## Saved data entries
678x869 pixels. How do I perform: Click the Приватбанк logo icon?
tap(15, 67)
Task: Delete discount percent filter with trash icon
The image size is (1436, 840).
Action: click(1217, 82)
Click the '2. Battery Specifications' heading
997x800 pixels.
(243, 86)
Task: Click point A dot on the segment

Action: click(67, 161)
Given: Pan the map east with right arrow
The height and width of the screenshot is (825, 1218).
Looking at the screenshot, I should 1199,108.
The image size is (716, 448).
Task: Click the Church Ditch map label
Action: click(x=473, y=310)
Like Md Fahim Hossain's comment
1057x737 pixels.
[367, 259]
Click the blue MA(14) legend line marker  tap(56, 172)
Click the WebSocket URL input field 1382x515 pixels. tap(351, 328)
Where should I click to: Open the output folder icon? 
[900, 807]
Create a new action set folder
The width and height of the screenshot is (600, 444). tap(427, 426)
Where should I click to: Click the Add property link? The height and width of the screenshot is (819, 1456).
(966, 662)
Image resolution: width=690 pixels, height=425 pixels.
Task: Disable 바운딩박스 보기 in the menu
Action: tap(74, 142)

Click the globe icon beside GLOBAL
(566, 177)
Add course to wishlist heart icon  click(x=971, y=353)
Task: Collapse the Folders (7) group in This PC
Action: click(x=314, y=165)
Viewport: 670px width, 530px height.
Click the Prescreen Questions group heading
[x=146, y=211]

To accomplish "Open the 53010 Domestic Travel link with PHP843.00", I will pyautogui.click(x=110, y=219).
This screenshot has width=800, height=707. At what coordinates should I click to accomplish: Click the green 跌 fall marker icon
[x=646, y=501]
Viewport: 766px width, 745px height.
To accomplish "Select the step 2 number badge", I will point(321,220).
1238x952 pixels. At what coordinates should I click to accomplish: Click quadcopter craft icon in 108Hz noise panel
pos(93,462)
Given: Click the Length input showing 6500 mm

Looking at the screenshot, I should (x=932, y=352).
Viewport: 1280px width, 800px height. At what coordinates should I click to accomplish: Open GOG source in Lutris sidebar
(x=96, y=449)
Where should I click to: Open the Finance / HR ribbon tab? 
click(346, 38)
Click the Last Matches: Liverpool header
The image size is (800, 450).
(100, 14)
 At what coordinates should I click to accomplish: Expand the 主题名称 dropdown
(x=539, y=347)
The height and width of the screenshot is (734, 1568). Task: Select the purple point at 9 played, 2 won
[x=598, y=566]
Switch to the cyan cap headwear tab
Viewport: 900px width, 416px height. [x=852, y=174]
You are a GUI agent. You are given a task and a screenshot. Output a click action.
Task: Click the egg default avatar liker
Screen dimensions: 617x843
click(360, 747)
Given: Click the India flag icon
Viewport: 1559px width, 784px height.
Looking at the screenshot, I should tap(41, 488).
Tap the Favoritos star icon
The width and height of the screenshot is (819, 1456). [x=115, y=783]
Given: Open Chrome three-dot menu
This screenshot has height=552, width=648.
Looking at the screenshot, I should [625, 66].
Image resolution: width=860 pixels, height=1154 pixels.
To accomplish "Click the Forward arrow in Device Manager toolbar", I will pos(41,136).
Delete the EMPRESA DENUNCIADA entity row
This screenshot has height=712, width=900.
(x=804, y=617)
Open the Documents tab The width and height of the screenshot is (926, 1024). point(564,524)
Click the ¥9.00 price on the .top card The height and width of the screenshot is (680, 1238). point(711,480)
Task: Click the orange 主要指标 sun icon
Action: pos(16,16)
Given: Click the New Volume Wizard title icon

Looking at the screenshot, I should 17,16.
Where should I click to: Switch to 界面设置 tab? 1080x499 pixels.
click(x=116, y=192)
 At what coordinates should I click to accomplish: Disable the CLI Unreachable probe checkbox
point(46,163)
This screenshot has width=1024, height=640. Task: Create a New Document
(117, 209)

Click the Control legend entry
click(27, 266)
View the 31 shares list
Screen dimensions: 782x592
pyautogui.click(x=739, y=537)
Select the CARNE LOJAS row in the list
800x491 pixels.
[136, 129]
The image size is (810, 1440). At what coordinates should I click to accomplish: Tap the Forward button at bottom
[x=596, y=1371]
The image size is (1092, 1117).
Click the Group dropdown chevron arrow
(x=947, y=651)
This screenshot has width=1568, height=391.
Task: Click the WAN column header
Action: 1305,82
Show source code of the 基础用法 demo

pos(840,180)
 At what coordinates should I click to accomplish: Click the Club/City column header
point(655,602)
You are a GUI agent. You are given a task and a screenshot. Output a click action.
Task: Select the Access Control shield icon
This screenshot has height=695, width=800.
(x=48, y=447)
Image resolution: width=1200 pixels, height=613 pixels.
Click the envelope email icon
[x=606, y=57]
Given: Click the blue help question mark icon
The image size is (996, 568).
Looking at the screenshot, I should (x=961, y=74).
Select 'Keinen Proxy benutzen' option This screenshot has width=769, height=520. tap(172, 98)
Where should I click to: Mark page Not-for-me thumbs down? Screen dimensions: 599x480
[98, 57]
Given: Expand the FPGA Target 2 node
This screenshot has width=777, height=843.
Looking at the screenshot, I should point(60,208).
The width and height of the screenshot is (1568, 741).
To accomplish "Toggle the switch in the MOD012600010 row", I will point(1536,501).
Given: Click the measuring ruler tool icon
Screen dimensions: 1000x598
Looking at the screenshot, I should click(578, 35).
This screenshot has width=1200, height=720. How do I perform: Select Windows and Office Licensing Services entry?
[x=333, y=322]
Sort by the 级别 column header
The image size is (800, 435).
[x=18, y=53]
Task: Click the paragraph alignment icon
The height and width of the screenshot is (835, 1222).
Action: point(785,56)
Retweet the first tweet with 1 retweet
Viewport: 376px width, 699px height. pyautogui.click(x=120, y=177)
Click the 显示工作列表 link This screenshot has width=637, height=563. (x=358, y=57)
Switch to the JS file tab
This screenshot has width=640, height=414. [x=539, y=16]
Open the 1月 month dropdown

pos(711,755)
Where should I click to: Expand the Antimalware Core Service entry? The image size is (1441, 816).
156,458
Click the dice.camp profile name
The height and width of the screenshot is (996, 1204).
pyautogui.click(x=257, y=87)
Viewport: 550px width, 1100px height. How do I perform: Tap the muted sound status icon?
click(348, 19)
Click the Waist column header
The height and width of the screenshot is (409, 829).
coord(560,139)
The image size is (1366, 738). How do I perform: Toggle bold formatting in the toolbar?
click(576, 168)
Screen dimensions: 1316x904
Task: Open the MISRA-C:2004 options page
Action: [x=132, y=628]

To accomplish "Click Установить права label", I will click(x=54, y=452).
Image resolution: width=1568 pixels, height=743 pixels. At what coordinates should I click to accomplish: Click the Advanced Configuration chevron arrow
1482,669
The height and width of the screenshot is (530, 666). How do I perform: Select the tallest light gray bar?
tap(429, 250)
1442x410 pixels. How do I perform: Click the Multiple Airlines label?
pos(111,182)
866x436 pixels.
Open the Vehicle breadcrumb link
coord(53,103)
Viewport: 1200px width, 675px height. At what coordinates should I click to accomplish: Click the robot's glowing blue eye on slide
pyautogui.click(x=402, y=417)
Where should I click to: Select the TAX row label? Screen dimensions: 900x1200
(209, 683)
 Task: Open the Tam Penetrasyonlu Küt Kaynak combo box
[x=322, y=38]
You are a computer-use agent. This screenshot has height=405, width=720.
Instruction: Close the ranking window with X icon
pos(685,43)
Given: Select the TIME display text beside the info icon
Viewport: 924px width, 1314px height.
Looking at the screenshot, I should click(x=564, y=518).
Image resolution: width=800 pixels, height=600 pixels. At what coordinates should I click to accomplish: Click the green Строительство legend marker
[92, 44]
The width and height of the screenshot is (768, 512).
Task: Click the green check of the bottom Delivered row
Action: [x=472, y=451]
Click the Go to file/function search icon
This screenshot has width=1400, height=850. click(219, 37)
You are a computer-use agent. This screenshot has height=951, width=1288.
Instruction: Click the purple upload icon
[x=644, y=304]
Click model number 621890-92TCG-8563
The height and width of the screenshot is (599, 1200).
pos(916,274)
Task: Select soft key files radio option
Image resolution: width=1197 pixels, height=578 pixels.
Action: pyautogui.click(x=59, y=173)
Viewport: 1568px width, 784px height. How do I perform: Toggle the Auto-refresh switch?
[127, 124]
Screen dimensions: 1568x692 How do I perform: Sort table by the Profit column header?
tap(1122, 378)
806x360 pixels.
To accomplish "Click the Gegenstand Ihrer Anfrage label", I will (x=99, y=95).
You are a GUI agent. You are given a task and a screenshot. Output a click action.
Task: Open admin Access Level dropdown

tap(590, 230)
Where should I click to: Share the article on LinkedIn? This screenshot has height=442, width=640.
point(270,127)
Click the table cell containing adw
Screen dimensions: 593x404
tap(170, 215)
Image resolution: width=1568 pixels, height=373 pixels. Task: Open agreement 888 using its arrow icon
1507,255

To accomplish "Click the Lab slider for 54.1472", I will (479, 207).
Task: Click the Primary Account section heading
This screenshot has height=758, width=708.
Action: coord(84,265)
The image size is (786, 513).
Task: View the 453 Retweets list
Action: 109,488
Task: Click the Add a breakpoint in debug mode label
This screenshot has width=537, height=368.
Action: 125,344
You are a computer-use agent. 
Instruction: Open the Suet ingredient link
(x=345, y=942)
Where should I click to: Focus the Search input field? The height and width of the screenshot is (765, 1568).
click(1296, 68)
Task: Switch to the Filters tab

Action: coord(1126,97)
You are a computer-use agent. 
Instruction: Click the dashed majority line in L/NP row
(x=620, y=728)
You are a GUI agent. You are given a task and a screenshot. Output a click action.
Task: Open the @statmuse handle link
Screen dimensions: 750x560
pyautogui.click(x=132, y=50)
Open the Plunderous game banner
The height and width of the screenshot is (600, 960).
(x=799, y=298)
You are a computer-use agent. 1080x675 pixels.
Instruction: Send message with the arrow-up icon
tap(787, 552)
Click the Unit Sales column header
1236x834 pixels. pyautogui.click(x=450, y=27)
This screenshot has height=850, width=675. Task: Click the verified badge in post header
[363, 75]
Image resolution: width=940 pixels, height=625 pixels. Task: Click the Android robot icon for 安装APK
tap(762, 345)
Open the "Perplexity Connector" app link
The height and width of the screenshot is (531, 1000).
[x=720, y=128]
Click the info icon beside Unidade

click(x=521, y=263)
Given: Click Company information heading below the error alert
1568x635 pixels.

## WORK ITEM
Copy here each line of the preceding records with "number" in it.

## RESPONSE
To accomplish "Select the step 2 number badge", I will point(321,220).
Click model number 621890-92TCG-8563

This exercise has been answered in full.